[Stored records]
━━━━━━━━━━━━━━━━

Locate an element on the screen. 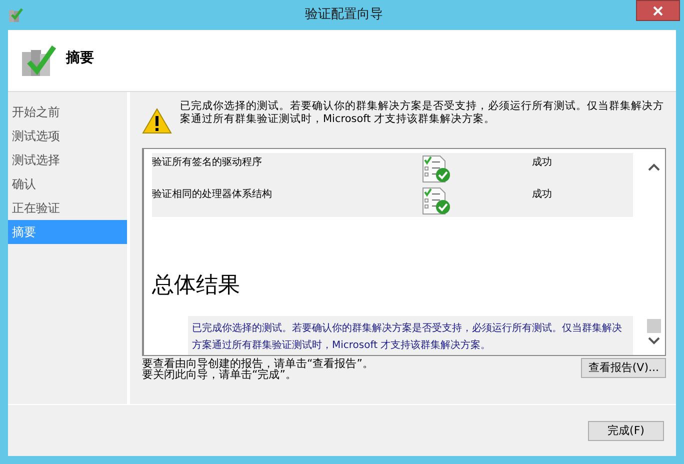 This screenshot has width=684, height=464. sidebar-item: 测试选项 is located at coordinates (68, 136).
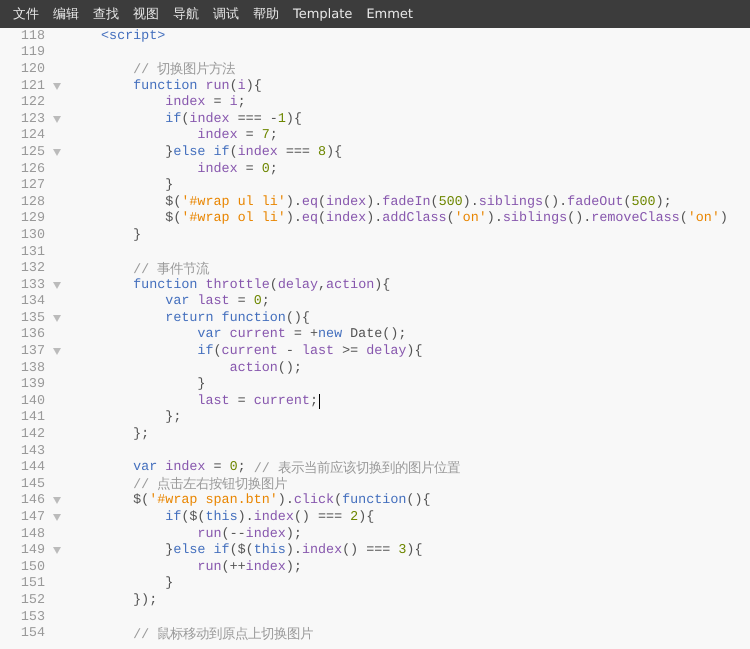 The image size is (750, 649). What do you see at coordinates (186, 14) in the screenshot?
I see `menu-item: 导航` at bounding box center [186, 14].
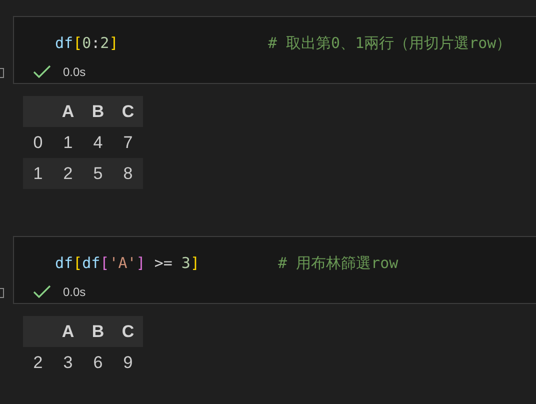  What do you see at coordinates (88, 43) in the screenshot?
I see `code-line: df[0:2]` at bounding box center [88, 43].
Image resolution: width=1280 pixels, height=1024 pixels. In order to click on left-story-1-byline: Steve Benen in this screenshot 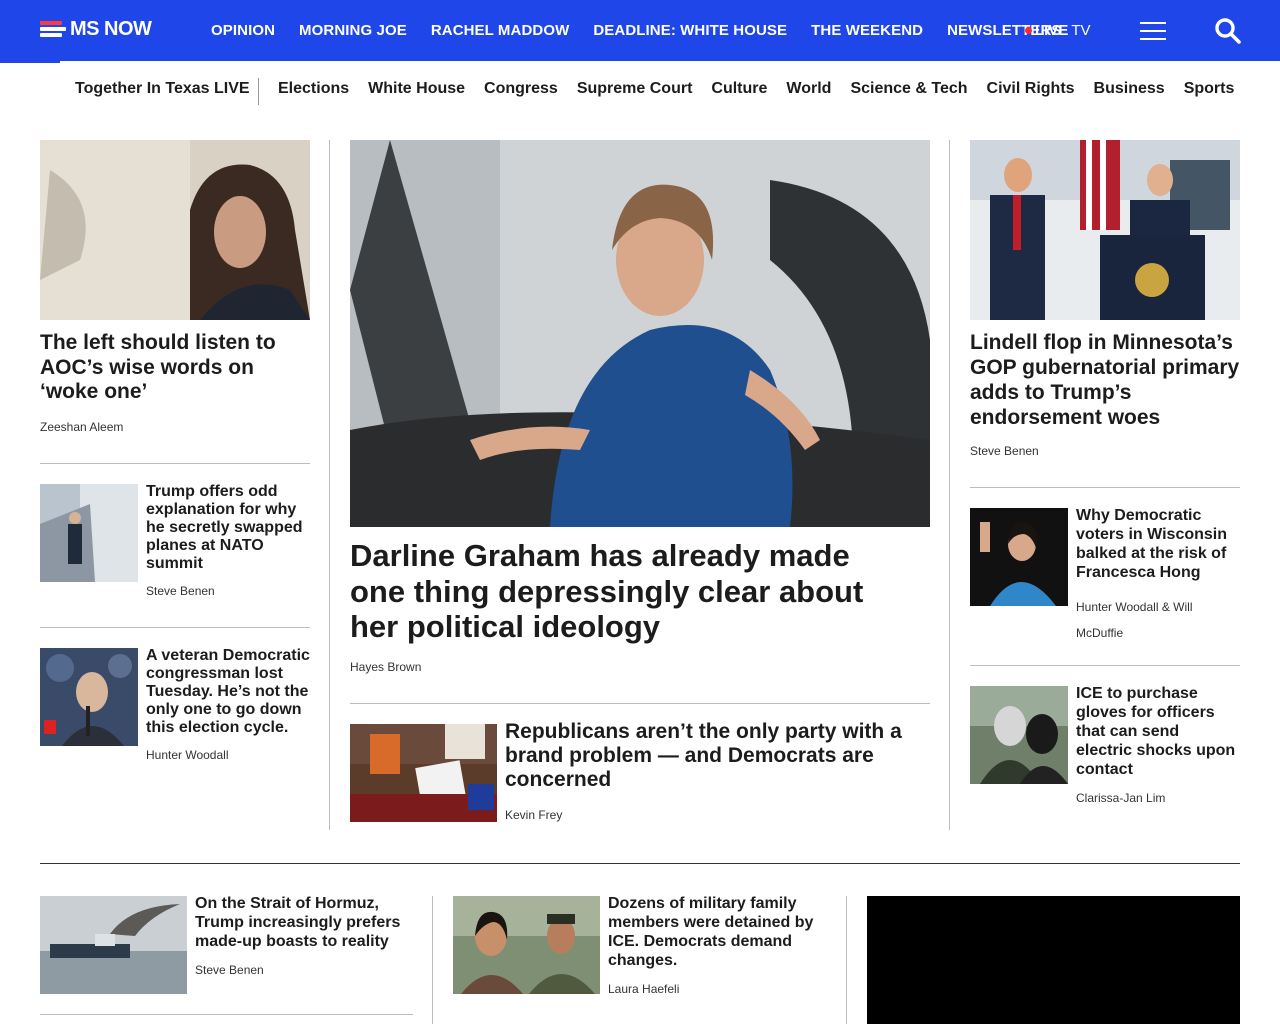, I will do `click(180, 591)`.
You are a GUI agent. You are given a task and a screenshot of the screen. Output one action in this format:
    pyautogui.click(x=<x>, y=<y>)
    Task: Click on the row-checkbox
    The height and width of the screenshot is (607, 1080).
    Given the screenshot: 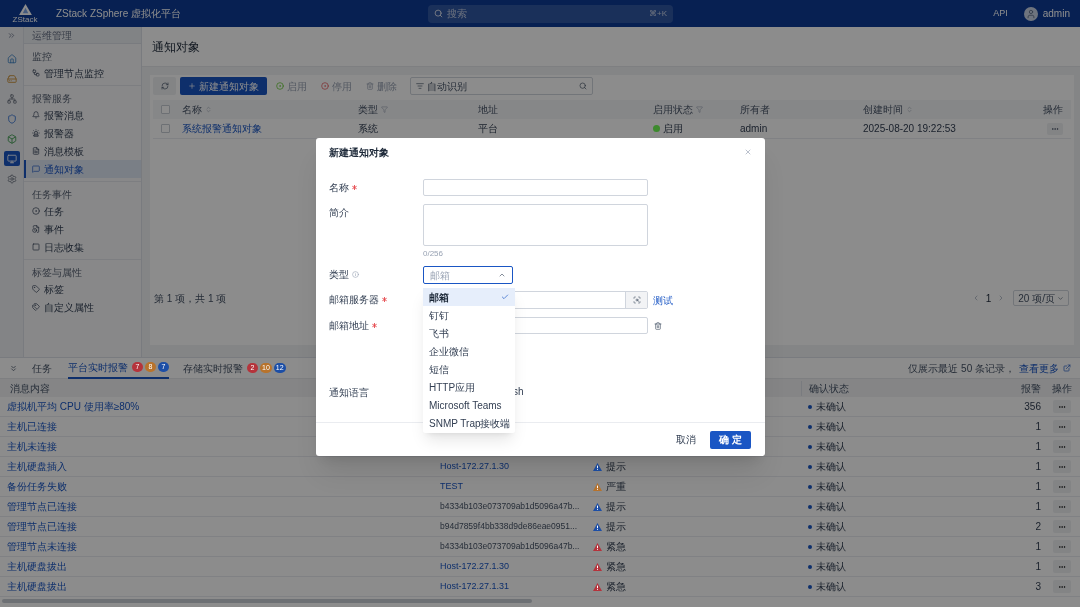 What is the action you would take?
    pyautogui.click(x=165, y=128)
    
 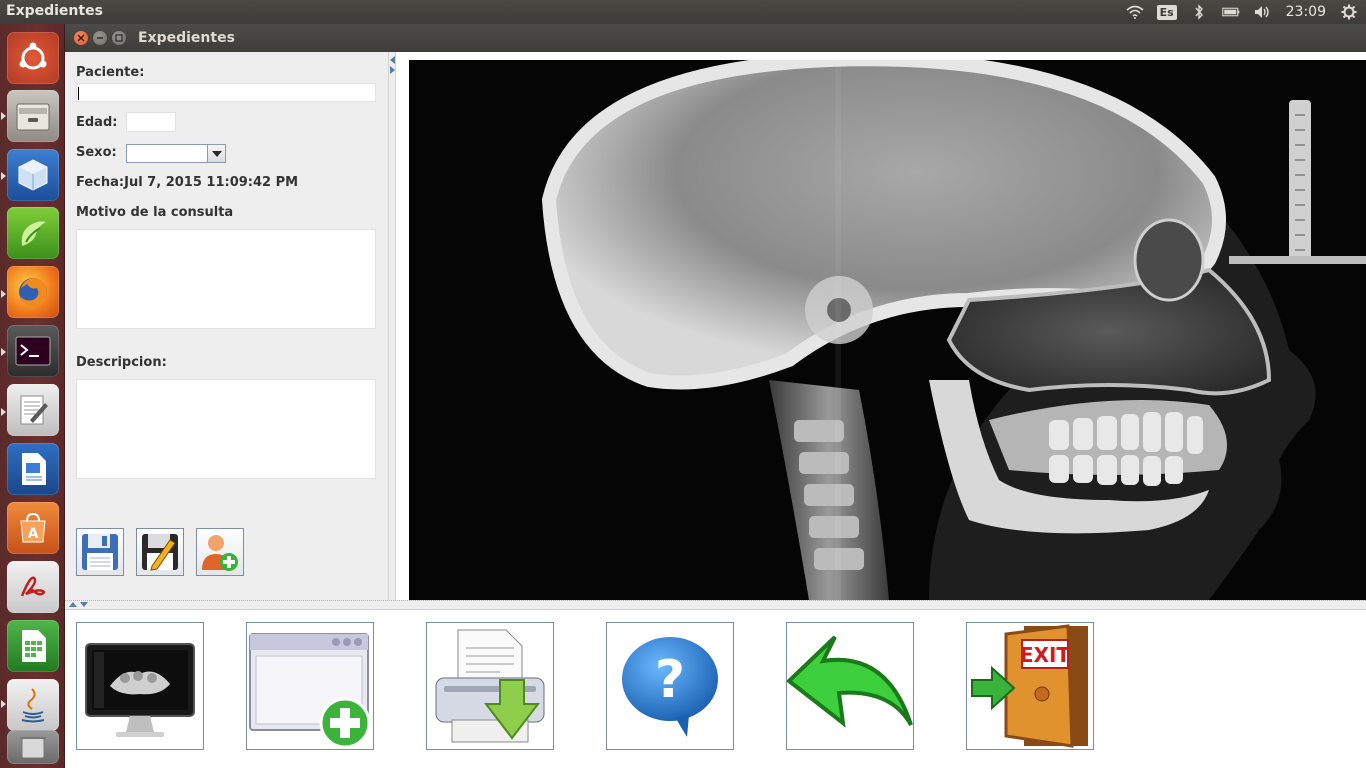 I want to click on top-panel: Expedientes Es 23:09, so click(x=683, y=12).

━━━━━━━━━━━━━━━━

WORK ITEM
Reproduce verbatim the stretch of the stored records from the line containing "You are a GUI" through the line containing "The height and", including both of those lines.

TASK RESPONSE
You are a GUI agent. You are given a task and a screenshot of the screen. Output one action in this format:
    pyautogui.click(x=<x>, y=<y>)
    Task: Click on the row-checkbox
    The height and width of the screenshot is (607, 1080).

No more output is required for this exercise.